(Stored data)
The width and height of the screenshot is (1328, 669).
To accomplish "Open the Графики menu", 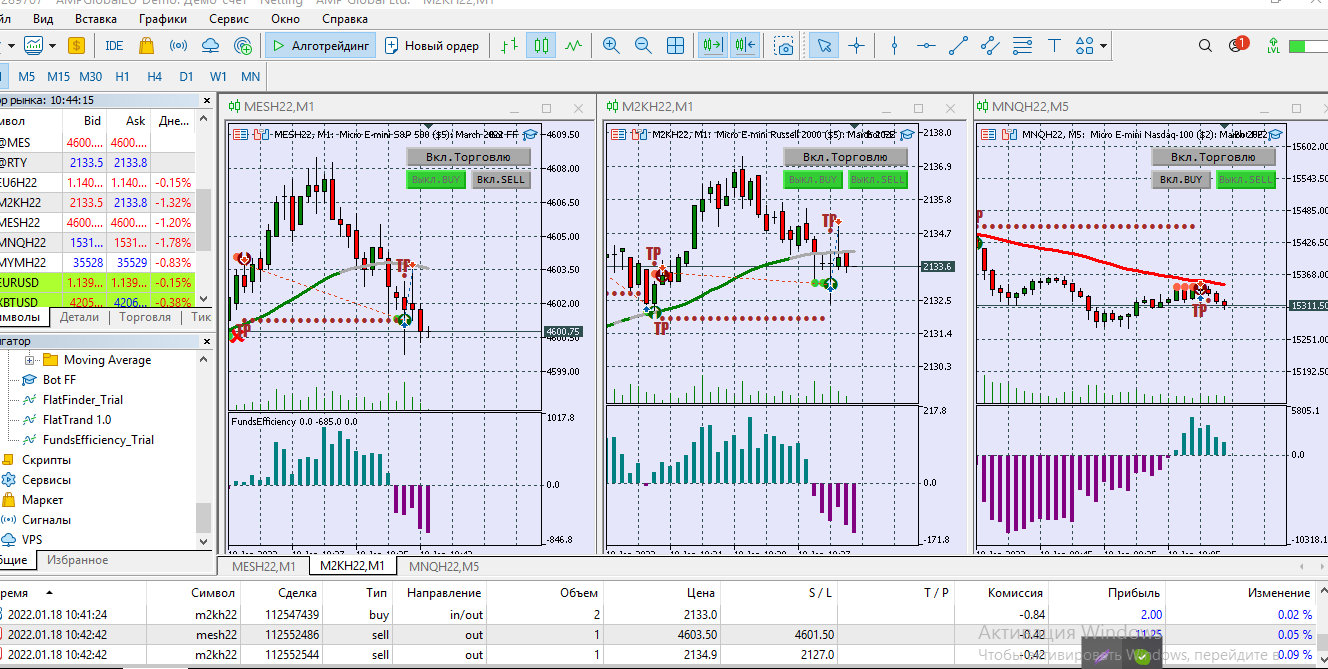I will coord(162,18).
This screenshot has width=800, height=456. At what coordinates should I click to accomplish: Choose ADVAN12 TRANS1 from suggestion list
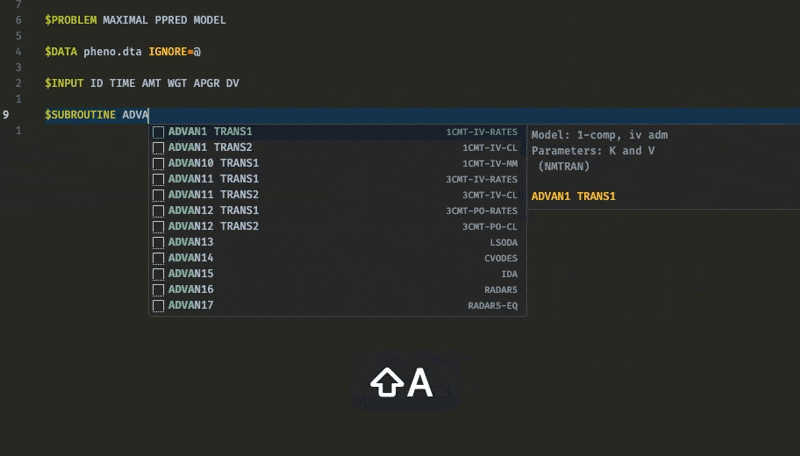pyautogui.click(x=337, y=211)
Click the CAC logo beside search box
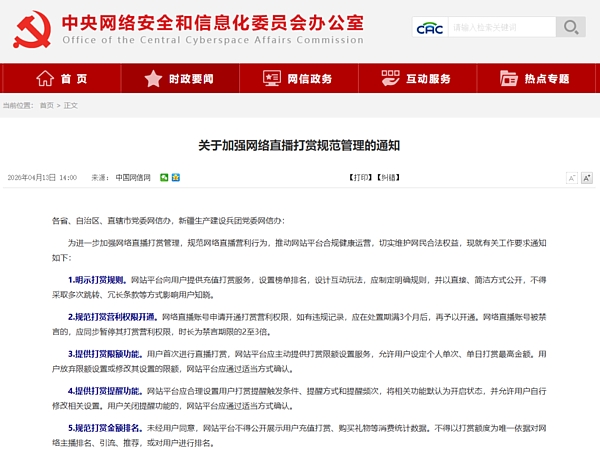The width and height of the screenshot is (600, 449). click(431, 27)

* _Problem details_
Above are the records. Copy exactly, and only, the lines from the line containing "This screenshot has" through the last one, omitting any pictures.

* _Problem solution_
This screenshot has width=800, height=456. At what coordinates should I click to accomplish: Choose ADVAN12 TRANS1 from suggestion list
pyautogui.click(x=337, y=211)
Click the CAC logo beside search box
The width and height of the screenshot is (600, 449). click(431, 27)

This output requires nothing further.